[Start of Attachment]
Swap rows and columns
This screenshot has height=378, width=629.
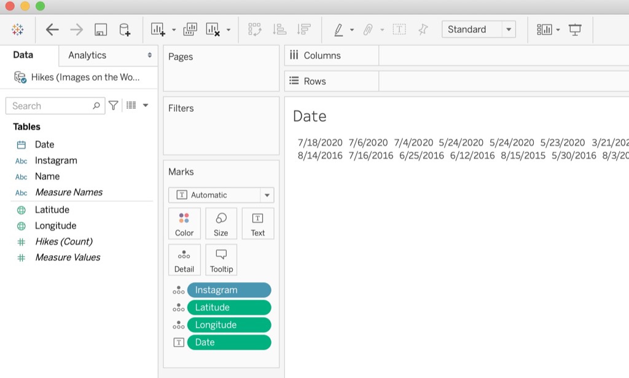point(255,29)
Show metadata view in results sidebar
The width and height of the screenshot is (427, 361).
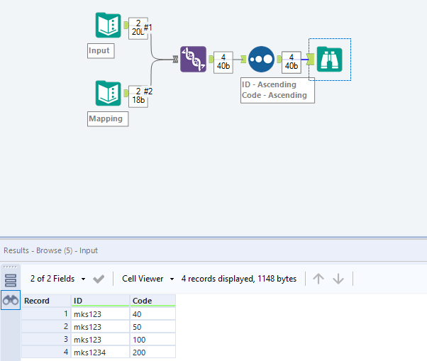point(11,279)
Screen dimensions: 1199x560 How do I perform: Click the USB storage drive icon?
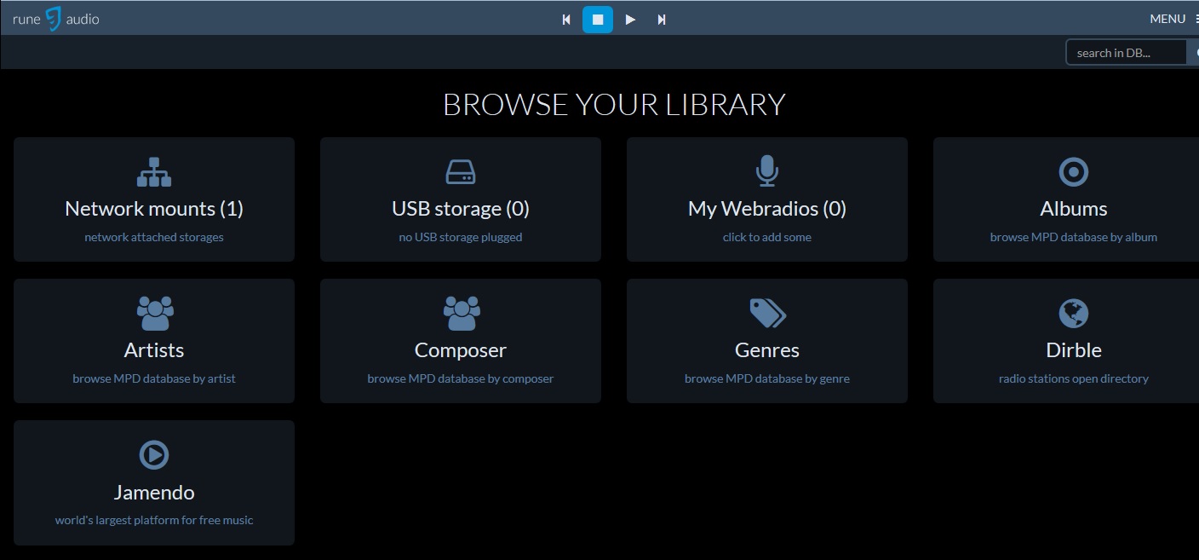(461, 172)
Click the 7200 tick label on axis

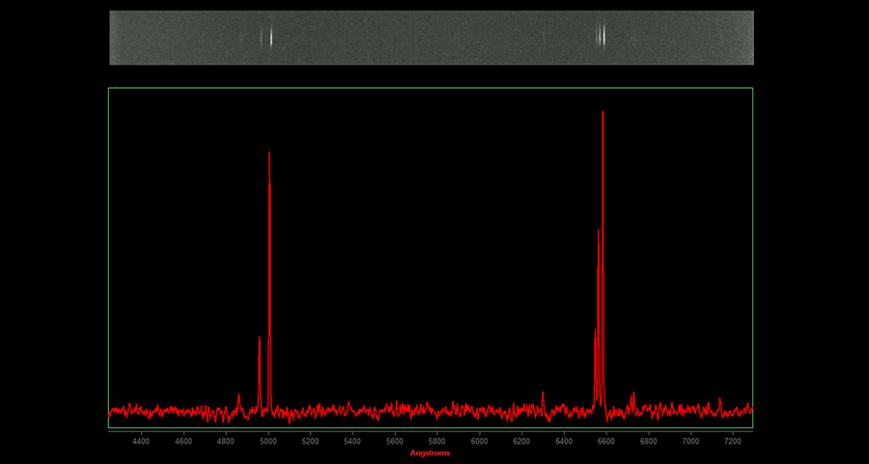coord(732,441)
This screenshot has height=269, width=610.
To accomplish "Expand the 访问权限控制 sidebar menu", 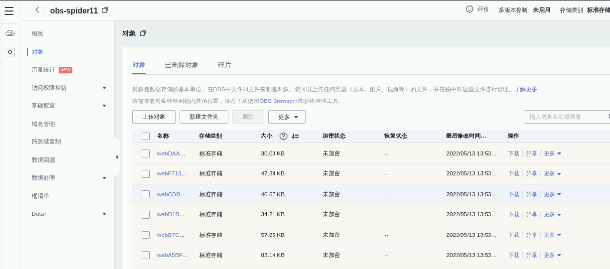I will tap(104, 88).
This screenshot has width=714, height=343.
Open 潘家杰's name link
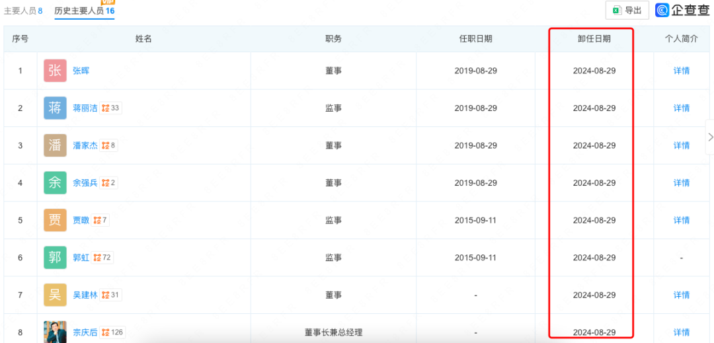[x=85, y=145]
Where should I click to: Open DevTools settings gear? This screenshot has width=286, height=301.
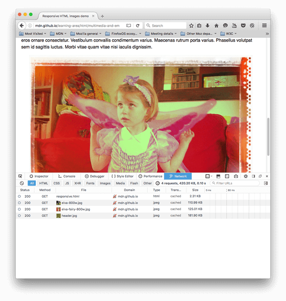(245, 176)
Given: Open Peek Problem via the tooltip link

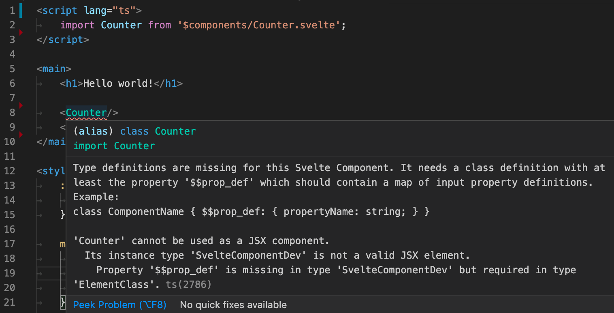Looking at the screenshot, I should (x=119, y=304).

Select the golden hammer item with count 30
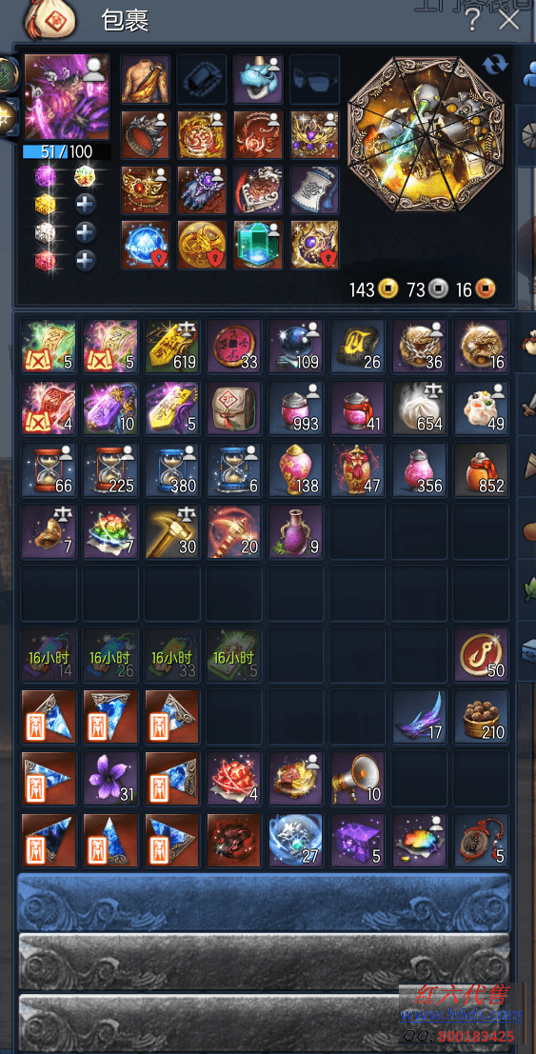(171, 531)
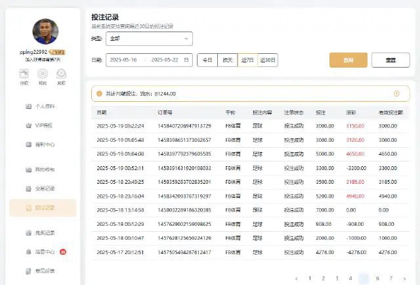Select the 昨天 date filter
The height and width of the screenshot is (285, 420).
click(x=227, y=60)
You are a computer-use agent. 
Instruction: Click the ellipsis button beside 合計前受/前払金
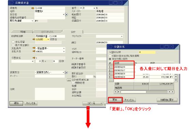coord(69,80)
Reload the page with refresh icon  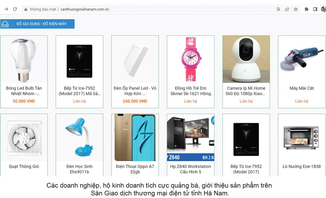click(15, 9)
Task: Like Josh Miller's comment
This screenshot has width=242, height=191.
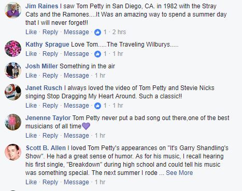Action: click(31, 76)
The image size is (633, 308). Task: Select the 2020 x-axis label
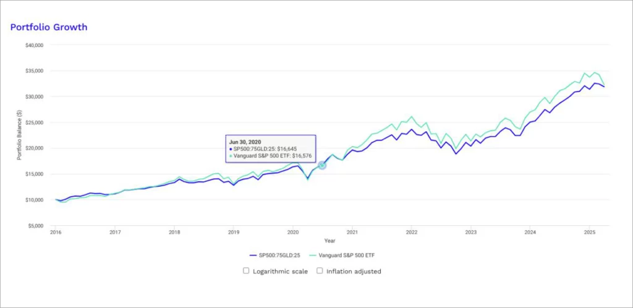293,233
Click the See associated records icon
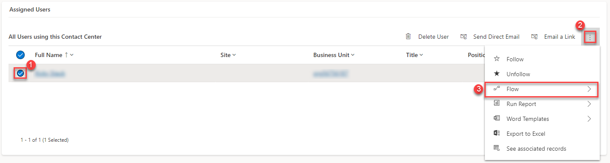610x163 pixels. (x=496, y=149)
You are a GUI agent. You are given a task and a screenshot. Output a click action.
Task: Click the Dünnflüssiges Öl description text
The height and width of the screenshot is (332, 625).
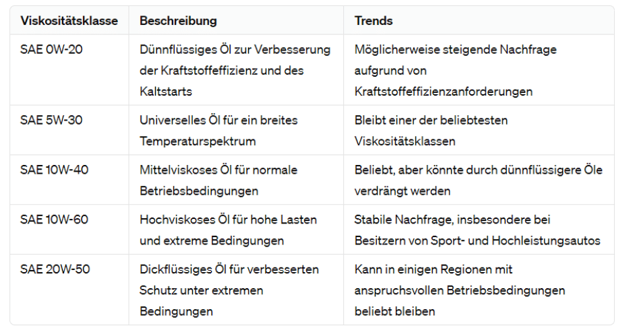click(x=235, y=71)
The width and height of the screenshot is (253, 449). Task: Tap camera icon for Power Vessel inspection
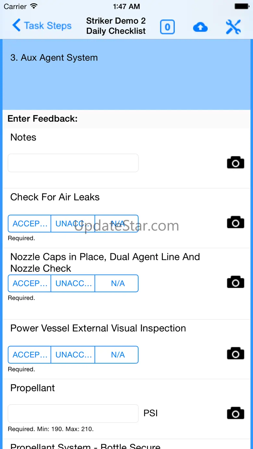235,354
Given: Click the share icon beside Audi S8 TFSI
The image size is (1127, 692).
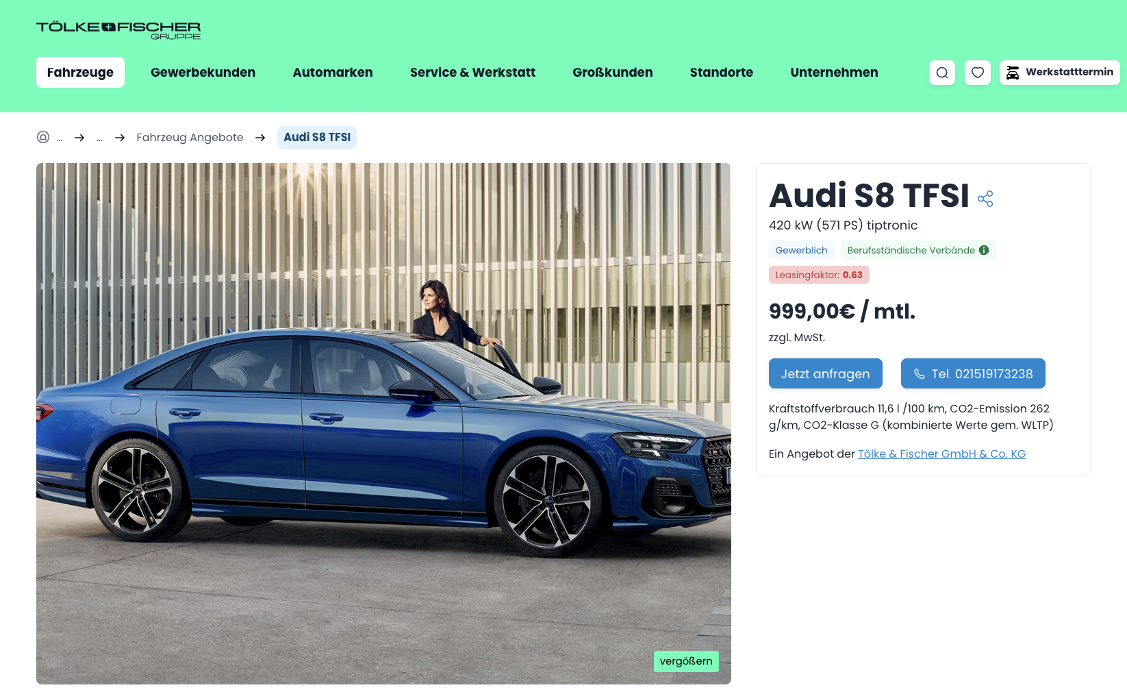Looking at the screenshot, I should click(x=985, y=199).
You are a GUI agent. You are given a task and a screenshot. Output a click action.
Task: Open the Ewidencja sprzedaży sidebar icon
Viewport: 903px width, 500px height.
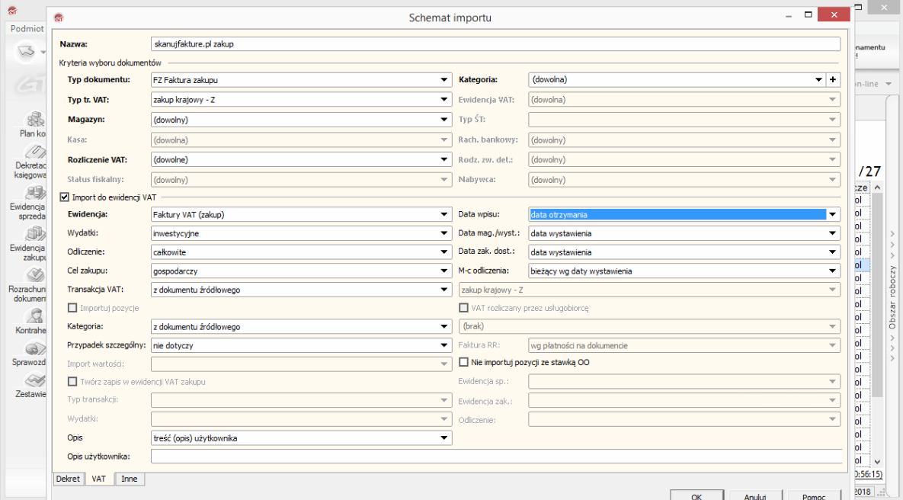pyautogui.click(x=34, y=193)
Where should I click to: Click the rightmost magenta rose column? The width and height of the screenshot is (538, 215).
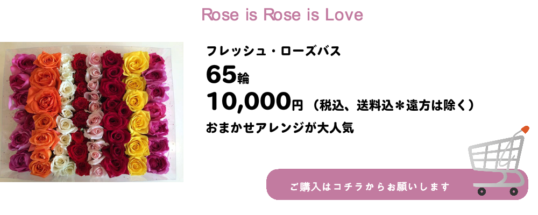157,113
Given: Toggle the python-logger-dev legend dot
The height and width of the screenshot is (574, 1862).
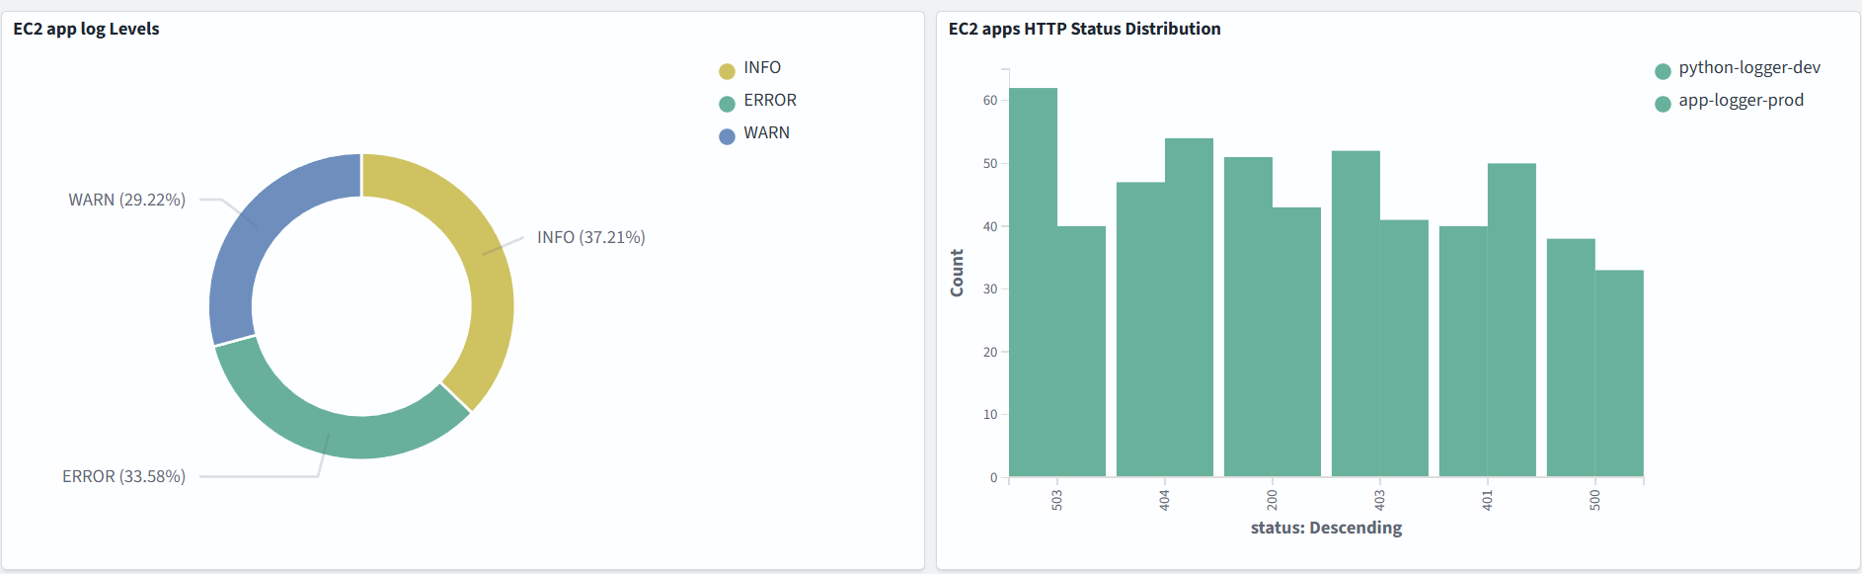Looking at the screenshot, I should pyautogui.click(x=1663, y=71).
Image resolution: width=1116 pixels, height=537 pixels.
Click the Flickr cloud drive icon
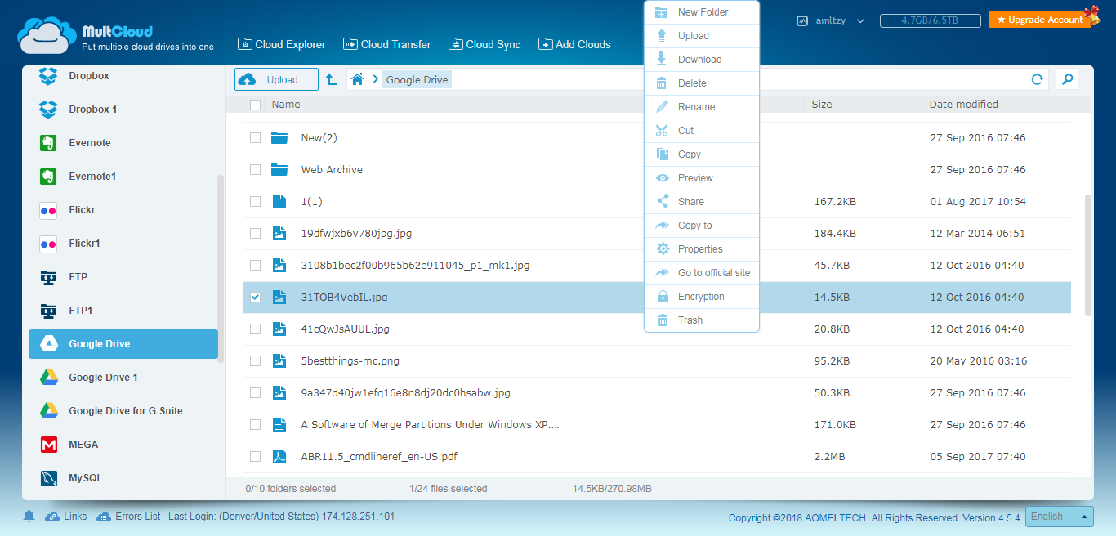coord(49,210)
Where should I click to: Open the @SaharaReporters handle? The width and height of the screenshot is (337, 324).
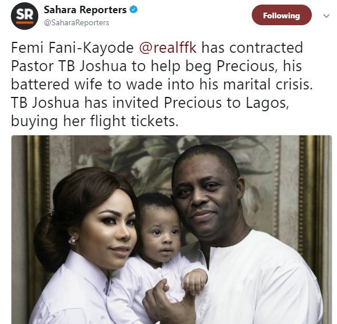(x=77, y=22)
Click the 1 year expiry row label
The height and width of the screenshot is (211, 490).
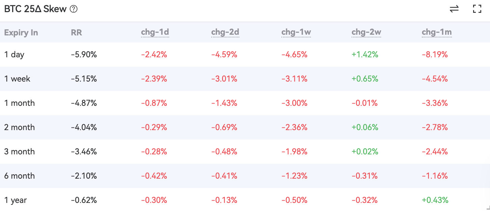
[End of Attachment]
How to complete this task
In the listing above, find the line containing "Image resolution: width=1116" and the line containing "Click the 1 year expiry row label", then write out both of them and every line between, exactly, with no pictures.

Task solution
Image resolution: width=1116 pixels, height=537 pixels.
Click the Flickr cloud drive icon
coord(49,210)
Where should I click to: Open the @SaharaReporters handle? The width and height of the screenshot is (337, 324).
(x=77, y=22)
Click the 1 year expiry row label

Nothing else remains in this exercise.